Item-finding material:
:::::

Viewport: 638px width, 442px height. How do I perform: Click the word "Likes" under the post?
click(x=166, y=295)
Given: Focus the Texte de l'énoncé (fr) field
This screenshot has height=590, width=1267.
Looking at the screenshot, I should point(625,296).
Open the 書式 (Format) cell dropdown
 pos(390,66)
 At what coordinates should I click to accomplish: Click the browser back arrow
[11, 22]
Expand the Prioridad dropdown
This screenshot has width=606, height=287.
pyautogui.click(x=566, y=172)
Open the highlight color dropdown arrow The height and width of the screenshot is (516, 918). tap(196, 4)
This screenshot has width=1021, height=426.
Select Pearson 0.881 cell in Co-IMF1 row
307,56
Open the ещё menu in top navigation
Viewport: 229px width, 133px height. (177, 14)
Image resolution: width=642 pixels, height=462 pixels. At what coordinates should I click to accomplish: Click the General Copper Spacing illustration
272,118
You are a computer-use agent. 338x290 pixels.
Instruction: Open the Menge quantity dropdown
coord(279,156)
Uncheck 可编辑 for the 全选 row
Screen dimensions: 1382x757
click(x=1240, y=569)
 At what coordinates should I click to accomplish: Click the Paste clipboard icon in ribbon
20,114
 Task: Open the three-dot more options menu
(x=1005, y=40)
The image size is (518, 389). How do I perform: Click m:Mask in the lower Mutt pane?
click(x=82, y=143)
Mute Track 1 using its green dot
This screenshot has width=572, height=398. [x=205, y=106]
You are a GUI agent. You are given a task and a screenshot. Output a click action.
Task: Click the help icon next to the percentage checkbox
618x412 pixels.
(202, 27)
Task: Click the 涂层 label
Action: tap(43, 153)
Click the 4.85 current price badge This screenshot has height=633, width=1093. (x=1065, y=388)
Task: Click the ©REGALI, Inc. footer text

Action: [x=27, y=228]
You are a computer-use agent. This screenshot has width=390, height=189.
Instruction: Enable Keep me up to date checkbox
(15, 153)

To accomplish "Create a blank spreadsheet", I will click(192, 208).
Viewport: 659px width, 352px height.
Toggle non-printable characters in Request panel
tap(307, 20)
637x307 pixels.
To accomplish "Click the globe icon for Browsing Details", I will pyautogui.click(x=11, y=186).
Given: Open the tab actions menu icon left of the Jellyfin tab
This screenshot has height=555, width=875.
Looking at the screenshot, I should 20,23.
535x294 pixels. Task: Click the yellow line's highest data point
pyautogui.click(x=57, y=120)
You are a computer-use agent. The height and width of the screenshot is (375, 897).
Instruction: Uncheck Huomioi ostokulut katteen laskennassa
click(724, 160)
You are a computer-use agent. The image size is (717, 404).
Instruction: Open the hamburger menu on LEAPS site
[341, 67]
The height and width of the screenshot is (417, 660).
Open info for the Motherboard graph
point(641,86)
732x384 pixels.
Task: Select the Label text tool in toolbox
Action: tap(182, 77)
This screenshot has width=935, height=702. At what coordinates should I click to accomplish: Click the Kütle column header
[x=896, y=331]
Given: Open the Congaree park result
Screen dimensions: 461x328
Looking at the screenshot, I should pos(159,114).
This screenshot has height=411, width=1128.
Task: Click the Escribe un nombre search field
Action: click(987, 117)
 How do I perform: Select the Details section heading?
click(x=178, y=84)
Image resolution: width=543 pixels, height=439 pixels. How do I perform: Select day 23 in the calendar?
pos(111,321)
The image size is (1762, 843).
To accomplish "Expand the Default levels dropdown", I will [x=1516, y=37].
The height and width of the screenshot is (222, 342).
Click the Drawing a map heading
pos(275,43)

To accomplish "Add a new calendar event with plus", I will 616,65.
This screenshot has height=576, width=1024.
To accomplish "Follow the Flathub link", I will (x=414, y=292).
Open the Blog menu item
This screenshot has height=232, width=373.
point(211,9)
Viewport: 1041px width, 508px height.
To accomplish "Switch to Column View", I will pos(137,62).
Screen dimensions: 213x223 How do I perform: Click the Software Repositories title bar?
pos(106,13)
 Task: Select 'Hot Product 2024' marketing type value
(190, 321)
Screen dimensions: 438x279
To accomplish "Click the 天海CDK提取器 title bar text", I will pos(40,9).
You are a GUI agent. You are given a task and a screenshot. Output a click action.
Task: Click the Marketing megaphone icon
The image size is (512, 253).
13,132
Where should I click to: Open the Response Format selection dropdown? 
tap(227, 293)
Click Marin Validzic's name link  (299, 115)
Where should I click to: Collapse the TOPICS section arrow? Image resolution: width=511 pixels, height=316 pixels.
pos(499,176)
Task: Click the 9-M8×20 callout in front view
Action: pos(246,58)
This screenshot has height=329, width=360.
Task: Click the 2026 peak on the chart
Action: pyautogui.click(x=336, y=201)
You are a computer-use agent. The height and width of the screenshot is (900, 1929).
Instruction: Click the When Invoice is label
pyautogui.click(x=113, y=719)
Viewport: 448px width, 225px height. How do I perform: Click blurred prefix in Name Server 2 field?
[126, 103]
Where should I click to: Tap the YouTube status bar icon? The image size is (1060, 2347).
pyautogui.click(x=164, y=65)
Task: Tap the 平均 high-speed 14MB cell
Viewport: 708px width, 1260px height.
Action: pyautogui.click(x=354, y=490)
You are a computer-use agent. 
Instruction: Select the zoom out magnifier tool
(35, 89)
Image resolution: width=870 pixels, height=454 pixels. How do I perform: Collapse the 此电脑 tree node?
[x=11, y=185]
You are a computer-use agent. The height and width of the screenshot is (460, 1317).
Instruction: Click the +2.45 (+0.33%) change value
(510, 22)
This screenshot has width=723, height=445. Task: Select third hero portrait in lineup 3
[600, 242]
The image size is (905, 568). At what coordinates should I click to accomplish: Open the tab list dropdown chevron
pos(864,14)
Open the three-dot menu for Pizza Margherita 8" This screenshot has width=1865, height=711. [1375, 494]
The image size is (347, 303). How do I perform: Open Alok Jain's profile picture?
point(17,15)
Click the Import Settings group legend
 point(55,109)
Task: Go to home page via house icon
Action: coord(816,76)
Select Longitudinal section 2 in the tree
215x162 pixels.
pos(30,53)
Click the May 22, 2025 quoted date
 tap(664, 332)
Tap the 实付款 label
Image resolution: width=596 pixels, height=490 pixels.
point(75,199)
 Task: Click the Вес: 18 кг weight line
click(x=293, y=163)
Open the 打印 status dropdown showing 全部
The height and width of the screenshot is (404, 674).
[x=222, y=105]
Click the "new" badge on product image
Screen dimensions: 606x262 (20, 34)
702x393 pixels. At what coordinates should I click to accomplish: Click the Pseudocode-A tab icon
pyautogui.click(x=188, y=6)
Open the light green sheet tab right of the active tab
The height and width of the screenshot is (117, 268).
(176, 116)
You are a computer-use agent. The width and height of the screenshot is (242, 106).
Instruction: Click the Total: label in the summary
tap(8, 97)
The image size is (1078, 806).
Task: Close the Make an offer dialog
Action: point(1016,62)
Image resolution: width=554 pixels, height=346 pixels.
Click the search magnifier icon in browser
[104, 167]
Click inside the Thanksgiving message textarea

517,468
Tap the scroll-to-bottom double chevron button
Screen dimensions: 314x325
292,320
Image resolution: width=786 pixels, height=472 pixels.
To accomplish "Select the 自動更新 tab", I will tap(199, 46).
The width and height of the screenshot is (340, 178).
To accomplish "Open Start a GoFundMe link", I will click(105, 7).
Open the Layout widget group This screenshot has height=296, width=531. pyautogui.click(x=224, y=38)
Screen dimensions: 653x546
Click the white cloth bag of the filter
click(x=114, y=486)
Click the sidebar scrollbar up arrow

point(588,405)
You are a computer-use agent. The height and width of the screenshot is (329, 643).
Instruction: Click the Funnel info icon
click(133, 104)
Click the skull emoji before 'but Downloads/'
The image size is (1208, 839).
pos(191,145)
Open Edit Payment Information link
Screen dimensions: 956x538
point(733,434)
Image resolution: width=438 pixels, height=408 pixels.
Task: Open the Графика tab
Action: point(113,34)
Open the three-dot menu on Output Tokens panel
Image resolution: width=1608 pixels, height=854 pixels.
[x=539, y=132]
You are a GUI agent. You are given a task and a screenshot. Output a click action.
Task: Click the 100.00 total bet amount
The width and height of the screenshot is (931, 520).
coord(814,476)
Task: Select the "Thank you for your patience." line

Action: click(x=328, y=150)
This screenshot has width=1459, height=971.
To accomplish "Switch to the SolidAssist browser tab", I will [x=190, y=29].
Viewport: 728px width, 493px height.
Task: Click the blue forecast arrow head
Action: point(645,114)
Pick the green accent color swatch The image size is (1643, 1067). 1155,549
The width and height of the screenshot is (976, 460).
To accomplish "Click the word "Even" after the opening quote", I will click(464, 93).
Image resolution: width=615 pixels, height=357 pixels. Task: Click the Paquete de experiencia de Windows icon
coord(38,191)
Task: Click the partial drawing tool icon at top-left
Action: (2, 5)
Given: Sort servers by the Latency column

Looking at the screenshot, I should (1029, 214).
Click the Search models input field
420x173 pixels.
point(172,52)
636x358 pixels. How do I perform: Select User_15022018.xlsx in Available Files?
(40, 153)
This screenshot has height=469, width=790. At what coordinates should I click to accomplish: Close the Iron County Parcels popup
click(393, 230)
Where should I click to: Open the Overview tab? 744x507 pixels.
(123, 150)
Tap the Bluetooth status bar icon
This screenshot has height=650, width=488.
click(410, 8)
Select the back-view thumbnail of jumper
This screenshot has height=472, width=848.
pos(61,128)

:::::

--- Stated task ---
Turn everything in the material from the line containing "is (329, 643)." down to the line containing "pos(191,145)", both included, into a Markdown table with the columns Row and Material line. Omit blank lines.

--- Solution ---
| Row | Material line |
|---|---|
| 1 | You are a computer-use agent. The height and width of the screenshot is (329, 643). |
| 2 | Instruction: Click the Funnel info icon |
| 3 | click(133, 104) |
| 4 | Click the skull emoji before 'but Downloads/' |
| 5 | The image size is (1208, 839). |
| 6 | pos(191,145) |